The task » From the line with "Select the 150" through the line with "Task: Click the red 0% indicator", inclusive, return each line of the data below exactly and leave the rest out.

Data »
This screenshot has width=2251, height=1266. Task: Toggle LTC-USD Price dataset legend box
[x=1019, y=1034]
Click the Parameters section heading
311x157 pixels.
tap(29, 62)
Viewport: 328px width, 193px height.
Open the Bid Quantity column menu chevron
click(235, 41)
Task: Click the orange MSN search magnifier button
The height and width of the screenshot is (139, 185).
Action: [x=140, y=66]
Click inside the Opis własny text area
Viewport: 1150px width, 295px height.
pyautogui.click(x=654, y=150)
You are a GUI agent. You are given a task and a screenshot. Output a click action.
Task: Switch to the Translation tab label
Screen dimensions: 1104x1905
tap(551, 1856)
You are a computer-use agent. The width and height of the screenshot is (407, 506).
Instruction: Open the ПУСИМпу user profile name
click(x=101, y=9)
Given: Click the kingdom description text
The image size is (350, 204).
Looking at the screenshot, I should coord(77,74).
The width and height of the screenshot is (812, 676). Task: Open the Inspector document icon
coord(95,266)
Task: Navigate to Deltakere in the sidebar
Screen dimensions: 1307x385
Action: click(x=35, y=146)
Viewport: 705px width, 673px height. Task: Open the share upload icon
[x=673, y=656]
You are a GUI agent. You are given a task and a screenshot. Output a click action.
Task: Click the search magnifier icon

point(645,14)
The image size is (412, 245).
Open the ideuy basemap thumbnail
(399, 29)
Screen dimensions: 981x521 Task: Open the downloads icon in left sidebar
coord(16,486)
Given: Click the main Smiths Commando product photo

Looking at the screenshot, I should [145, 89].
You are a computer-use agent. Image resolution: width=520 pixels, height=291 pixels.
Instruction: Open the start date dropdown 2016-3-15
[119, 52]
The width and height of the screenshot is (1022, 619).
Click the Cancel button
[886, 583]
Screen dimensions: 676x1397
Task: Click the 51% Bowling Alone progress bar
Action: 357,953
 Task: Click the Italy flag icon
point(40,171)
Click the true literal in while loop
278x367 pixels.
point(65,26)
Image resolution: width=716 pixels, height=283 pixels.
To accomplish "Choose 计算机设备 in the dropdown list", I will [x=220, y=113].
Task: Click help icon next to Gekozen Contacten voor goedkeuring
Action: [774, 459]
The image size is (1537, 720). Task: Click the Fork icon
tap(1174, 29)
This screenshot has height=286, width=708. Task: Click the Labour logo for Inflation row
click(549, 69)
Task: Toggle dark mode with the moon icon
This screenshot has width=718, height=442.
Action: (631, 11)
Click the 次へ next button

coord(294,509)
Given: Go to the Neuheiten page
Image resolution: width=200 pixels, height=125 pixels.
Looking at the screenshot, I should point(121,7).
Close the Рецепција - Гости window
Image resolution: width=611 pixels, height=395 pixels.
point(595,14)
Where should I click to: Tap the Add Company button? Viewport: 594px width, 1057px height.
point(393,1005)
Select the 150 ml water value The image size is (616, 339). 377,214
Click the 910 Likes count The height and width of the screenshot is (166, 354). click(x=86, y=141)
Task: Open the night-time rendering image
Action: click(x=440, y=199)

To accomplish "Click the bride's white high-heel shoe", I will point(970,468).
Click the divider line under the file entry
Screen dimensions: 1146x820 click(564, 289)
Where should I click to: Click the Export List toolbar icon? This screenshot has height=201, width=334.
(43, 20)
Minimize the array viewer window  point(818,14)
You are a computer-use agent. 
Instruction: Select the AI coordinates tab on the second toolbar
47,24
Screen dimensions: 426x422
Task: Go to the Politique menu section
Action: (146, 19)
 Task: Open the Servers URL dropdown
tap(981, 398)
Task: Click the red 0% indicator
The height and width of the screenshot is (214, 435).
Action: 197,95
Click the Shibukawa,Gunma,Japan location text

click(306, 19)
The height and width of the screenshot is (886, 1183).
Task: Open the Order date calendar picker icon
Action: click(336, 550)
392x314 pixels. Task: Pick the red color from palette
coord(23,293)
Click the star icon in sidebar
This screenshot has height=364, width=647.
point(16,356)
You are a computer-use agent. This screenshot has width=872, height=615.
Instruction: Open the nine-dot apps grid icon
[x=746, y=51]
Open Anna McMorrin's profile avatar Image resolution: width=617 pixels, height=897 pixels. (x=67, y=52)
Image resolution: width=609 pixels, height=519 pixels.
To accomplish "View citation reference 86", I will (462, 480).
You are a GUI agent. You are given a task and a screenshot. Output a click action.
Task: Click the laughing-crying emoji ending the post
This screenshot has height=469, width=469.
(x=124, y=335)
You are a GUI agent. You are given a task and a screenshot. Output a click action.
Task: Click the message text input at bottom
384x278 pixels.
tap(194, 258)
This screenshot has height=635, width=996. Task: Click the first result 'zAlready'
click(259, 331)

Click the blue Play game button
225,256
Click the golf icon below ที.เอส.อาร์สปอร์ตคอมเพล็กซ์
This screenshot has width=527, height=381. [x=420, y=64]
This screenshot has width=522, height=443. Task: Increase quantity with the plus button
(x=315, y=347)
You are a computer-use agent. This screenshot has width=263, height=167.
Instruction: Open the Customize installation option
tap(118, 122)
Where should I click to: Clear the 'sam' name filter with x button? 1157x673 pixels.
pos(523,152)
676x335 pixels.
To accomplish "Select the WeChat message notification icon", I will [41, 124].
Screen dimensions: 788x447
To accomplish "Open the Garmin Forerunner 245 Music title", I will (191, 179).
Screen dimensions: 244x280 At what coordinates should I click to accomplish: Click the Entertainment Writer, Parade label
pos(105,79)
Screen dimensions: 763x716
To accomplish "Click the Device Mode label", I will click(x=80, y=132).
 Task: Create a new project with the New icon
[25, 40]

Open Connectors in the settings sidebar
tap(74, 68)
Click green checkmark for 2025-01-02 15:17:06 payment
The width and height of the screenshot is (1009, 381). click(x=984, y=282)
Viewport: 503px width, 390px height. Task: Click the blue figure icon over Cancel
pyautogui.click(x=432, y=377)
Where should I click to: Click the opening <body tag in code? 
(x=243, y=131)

Answer to this exercise »
Select the 150 ml water value The image size is (616, 339). 377,214
Click the 910 Likes count The height and width of the screenshot is (166, 354). click(x=86, y=141)
Task: Open the night-time rendering image
Action: click(x=440, y=199)

To accomplish "Click the bride's white high-heel shoe", I will point(970,468).
Click the divider line under the file entry
Screen dimensions: 1146x820 click(564, 289)
Where should I click to: Click the Export List toolbar icon? This screenshot has height=201, width=334.
(43, 20)
Minimize the array viewer window  point(818,14)
You are a computer-use agent. 
Instruction: Select the AI coordinates tab on the second toolbar
47,24
Screen dimensions: 426x422
Task: Go to the Politique menu section
Action: (146, 19)
 Task: Open the Servers URL dropdown
tap(981, 398)
Task: Click the red 0% indicator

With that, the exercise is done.